• _Set task_: Render the lines from the one containing "Viewport: 960px width, 1079px" through the end of the rows as a Markdown table with the columns No. and Text, skipping blank lines and leaving out the pictures.

• _Rows from a data collection_:
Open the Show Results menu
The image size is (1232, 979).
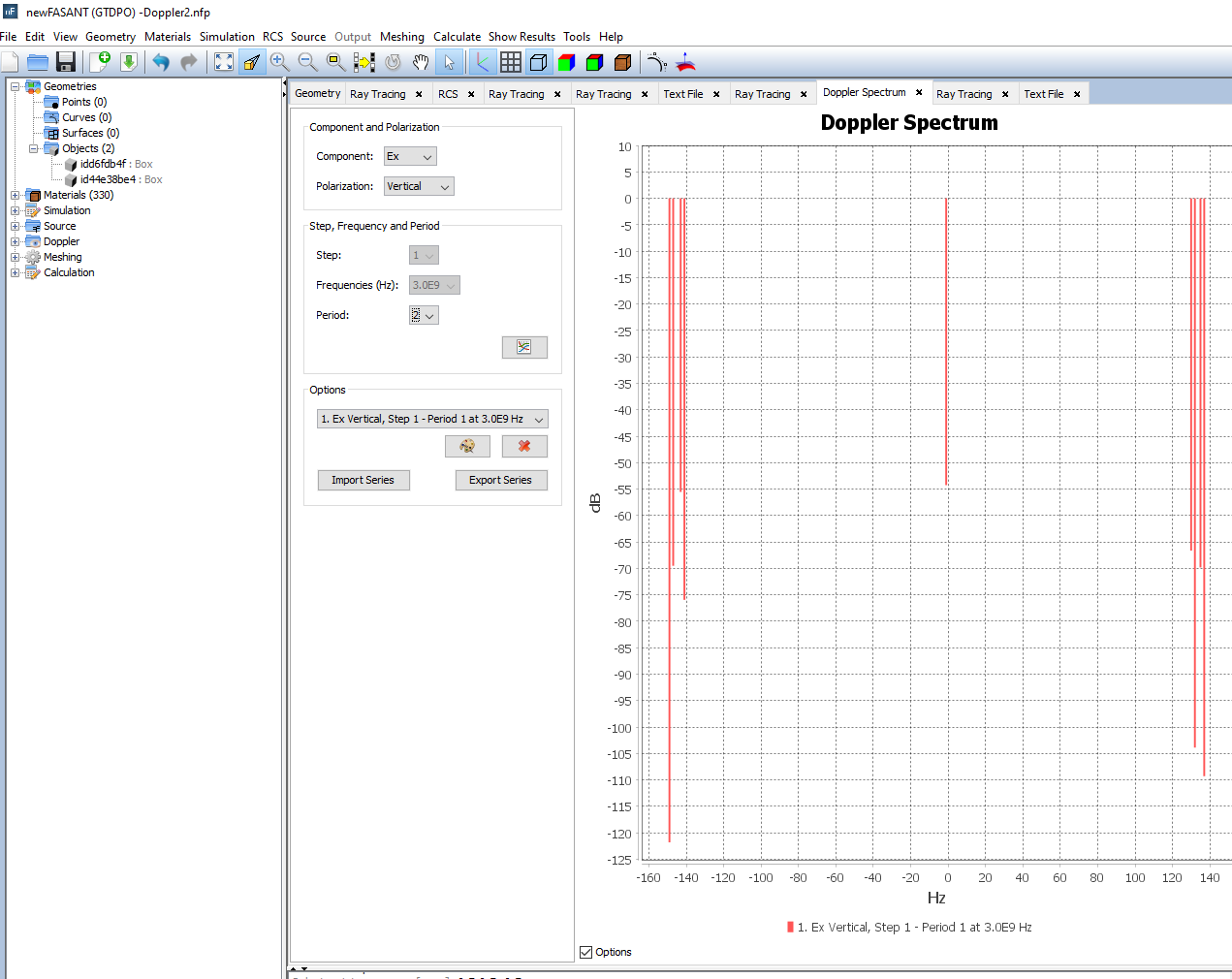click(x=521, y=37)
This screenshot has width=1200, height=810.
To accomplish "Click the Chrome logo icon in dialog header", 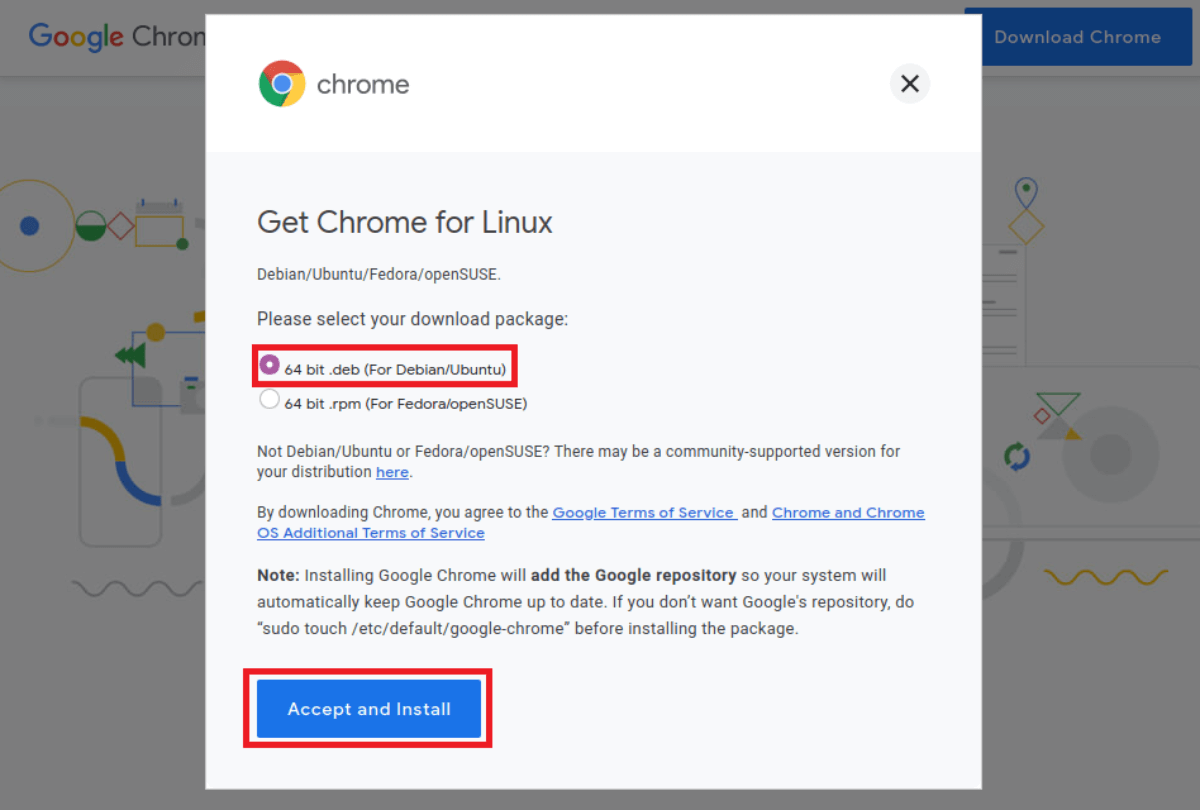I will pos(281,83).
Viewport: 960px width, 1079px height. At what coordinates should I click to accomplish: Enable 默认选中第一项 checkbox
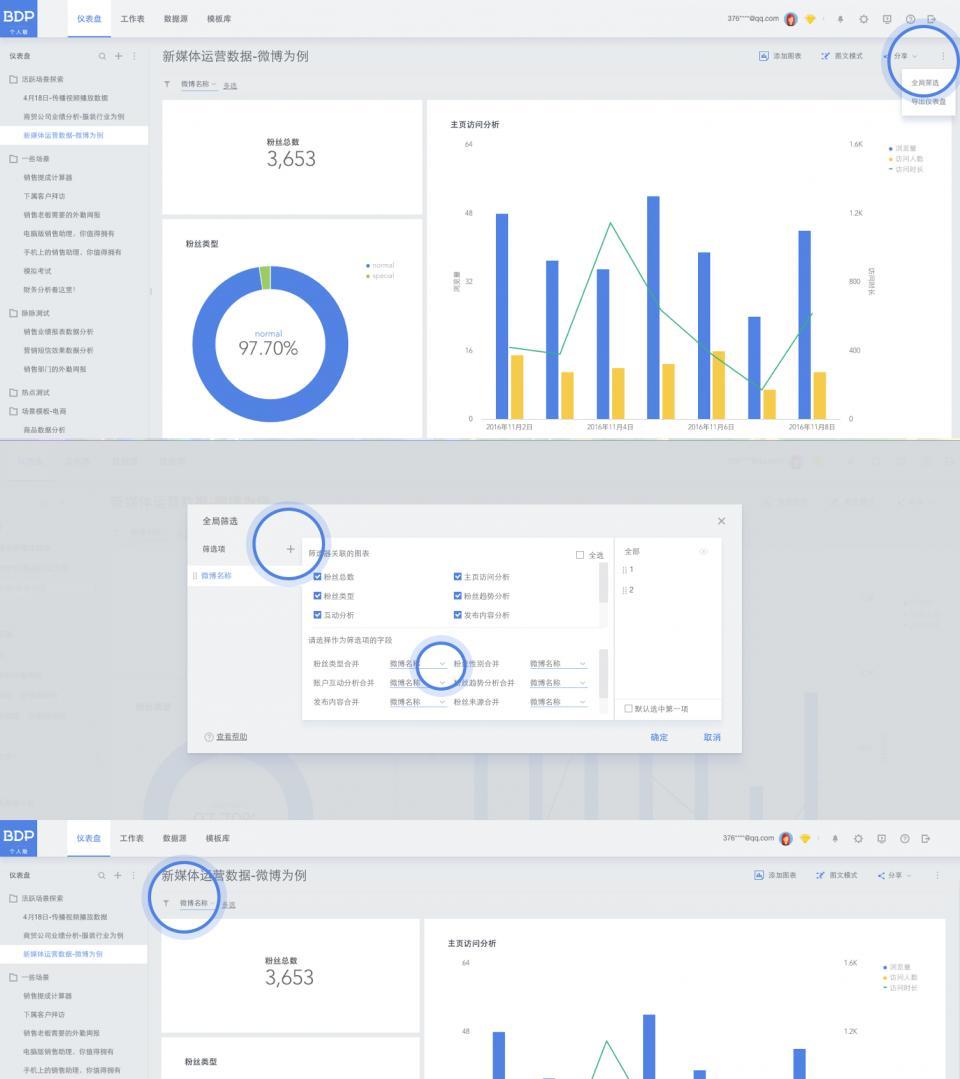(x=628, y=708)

• _Result of this task_:
| No. | Text |
|---|---|
| 1 | Viewport: 960px width, 1079px height. At what coordinates should I click to accomplish: Enable 默认选中第一项 checkbox |
| 2 | (x=628, y=708) |